■ Texto em estudo ■
· · ·

Crítica do
Segundo Caderno de O Globo (8/7/2015)
Crítica/ “Tribos”
Silêncios de uma família disfuncional |
Billy nasceu surdo numa família muito falante e emocionalmente
expansiva, e que se comunica através da linguagem labial. Os pais e os irmãos,
em constante discordância e ruidosas manifestações, gravitam em torno do rapaz
que ao encontrar a namorada, em início do processo de surdez, amplia a
comunicação com o mundo fora de casa. Em nove cenas, a inglesa Nina Raine situa
neste grupo familiar disfuncional, o desvendamento de um jogo afetivo por meio
de linguagem parcialmente adquirida, que ao se ampliar pela apropriação de
outra técnica (a língua dos sinais), cria metáfora de convivências silenciadas.

· · ·

■ Dados para análise ■

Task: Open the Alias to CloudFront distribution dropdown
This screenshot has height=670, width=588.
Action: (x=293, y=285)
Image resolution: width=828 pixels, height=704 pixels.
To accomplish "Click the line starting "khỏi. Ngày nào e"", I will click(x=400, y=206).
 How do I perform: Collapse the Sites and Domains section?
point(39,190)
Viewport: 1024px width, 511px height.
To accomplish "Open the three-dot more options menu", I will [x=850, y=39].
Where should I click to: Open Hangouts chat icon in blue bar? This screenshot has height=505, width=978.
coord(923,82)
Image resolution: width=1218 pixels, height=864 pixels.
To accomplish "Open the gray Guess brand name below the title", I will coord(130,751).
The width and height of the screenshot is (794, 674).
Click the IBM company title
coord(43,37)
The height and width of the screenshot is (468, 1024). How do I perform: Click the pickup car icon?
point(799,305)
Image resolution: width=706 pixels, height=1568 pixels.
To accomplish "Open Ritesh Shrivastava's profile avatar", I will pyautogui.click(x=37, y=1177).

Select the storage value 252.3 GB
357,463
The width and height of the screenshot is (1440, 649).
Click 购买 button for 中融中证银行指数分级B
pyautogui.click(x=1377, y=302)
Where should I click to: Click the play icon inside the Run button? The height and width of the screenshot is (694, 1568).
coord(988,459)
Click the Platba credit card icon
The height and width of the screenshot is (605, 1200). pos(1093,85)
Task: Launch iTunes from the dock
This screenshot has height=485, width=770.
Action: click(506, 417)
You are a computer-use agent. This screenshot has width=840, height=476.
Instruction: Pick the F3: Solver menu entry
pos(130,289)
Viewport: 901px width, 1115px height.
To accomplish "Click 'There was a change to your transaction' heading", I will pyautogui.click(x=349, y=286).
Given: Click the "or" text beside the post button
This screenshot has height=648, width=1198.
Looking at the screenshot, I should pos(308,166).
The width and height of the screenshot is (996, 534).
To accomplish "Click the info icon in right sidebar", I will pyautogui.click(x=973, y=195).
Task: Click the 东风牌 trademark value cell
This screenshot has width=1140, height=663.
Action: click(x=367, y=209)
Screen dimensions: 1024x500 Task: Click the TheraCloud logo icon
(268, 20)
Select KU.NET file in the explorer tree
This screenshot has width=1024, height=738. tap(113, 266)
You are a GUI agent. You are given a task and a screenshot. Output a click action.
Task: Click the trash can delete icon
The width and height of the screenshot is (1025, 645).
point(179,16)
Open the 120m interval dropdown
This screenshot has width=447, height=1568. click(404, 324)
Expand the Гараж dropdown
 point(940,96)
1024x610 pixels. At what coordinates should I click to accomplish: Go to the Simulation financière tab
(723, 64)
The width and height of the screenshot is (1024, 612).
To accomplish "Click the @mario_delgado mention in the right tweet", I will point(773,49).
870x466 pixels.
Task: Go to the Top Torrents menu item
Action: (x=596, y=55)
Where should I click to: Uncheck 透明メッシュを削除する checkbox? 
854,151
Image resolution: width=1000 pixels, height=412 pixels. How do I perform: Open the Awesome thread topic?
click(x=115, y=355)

· · ·

Copie integralmente a crítica sobre “Tribos”, sem qualquer alteração. As linhas não são usadas aqui.

■ Solução ■
Crítica do
Segundo Caderno de O Globo (8/7/2015)
Crítica/ “Tribos”
Silêncios de uma família disfuncional |
Billy nasceu surdo numa família muito falante e emocionalmente
expansiva, e que se comunica através da linguagem labial. Os pais e os irmãos,
em constante discordância e ruidosas manifestações, gravitam em torno do rapaz
que ao encontrar a namorada, em início do processo de surdez, amplia a
comunicação com o mundo fora de casa. Em nove cenas, a inglesa Nina Raine situa
neste grupo familiar disfuncional, o desvendamento de um jogo afetivo por meio
de linguagem parcialmente adquirida, que ao se ampliar pela apropriação de
outra técnica (a língua dos sinais), cria metáfora de convivências silenciadas.